I remind myself that the longer I wait to tell each patient the news, the more they will fear the worse and the harder it will be.  Do not procrastinate, patients need to know.  I try to keep up with the list, not get behind, even during the course of a single day.  If I delay, eventually there are so many reports, so many patient calls, that the very length of the list is an arduous burden.  Prepare for the answer; when ordering the test explain to the patient what results are likely and what we will do with whatever result.  Still, sometimes I am surprised by the “answer” and find myself making phone calls or holding patient meetings, the direction of which I did not anticipate.

Just opened my Inbox.  The counter next to “Radiology Documents” says that seven reports wait.  Center myself.  Deep breath.  Point the arrow.  Click.  Lives change.

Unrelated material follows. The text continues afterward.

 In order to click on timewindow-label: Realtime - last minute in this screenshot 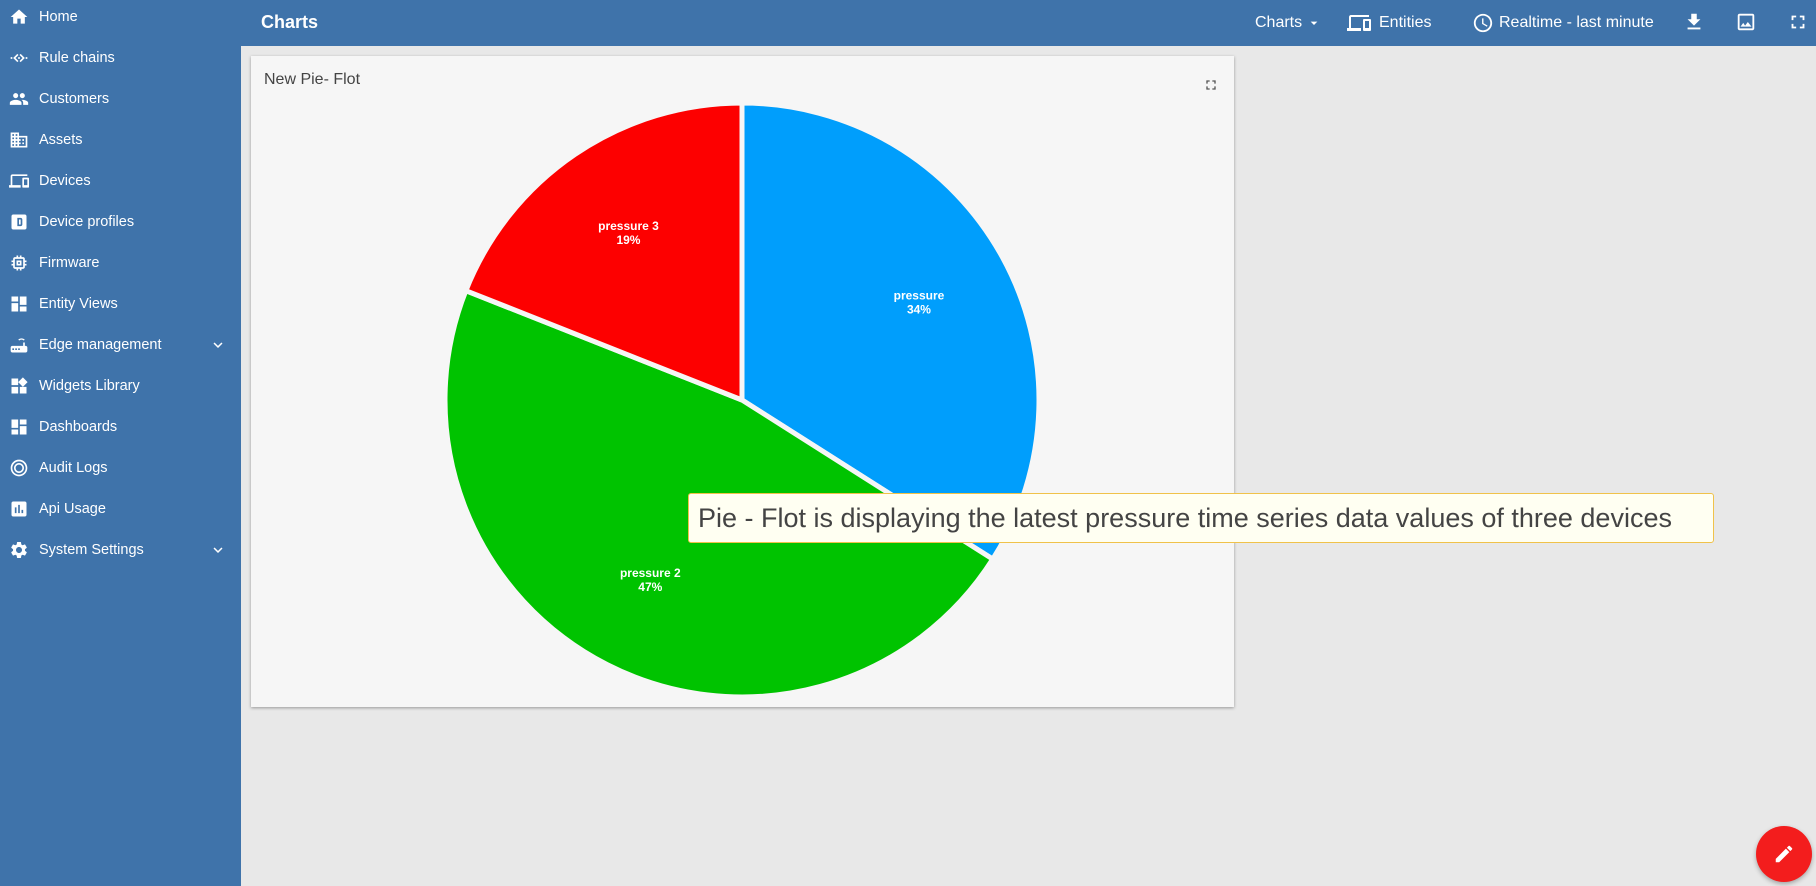, I will do `click(1576, 22)`.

  • Wow. Just reading this made me so anxious. It must be brutal for you to do on a daily basis. Nevertheless, giving good news must bring such a high. I remember getting good news from both my oncologist and my breast surgeon and hearing their elation. I also remember feeling paralysed until the phone rang.
  • Ray Nolan
    As I try to adjust to my 'new' life without Dee I cant help recalling the 'one on on' meeting we had in Sept to discuss my wife's prognosis. When you gave me the news that things were not going well and we should consider calling Hospice I was stunned. I left our meeting totally confused, saddened and afraid, "how could we have only 1 1/2 months left? We lasted almost 6 months but even that feels like a blur. I don't know how you do you job but I'm certainly you do it and do it so well. Each patient and their family sees their case as the only one in the world, their world; how you deal with many cases is beyond my comprehension.
  • Janet Visokay
    I totally agree with Ray. I have been down this path with you and Joe for less than a month. The ending came so fast in a blur. How you and some other doctors do this is amazing. You were a great comfort to us and Joe trusted you completely. If this horrid disease hits me, you are the person I head to. Thank you Dr. Salwitz you have more compassion than anyone I know. I am sorry your list continues to be so long. There has to be a cure and then you will sigh and have a good long needed vacation :)
  • meyati
    On my second visit, I told Dr. G that I find it amazing that he could be so simpatico-empathetic, not depressed, caring, confident, didn't treat me like a child, not burnt out-. He told me it was like a calling for him. At the end of the visit- he surprised me with a hug, and thanked me for caring and being aware. I saw him depressed once. The annual scan showed the nodules burnt out-gone, but the radiologist decided that a tonsil stub was some form of cancerous tissue. He just had a loss of energy, while he explained the facts. I got hold of my ENT, and it was out in 24 hours, and the lab report was normal tonsil stub tissue. Priceless for the 3 of us. This is much better than "watching". Now he has energy back when he sees me. My first oncologist was just off-more than burnt out, so I doubly appreciate my current oncology medical team, which includes my dentist. .
  • penelope egan
    to say thank you, just doesn't cover it, but that's all your patients and their families can say...thank you! Your writings are so filled with compassion.... May you find time to unwind in your tightly wound world ... I'm waiting for you to turn to fiction where you may create your own endings...and we can live in make believe land for a while... fondly penny egan
  • There are no words to say how much I appreciate my oncologist but I do worry about him. He finds the work rewarding and feels that giving someone a death with divinity is an honor. Thank-you for doing this very special work. It is not death that I am afraid of it is the suffering. There is the pain of the unknown. There is physical pain and the everchanging landscape of cancer. It takes a very special person to work with cancer patients. Take special care of you so you can take care of those in need of tender, loving care.
  • I posted this on my FB page - too good to not share. I save your essays until I have time; then I savor them. And I offer up a prayer of thanks, to whoever's listening, for you and all doctors who care as much as you do.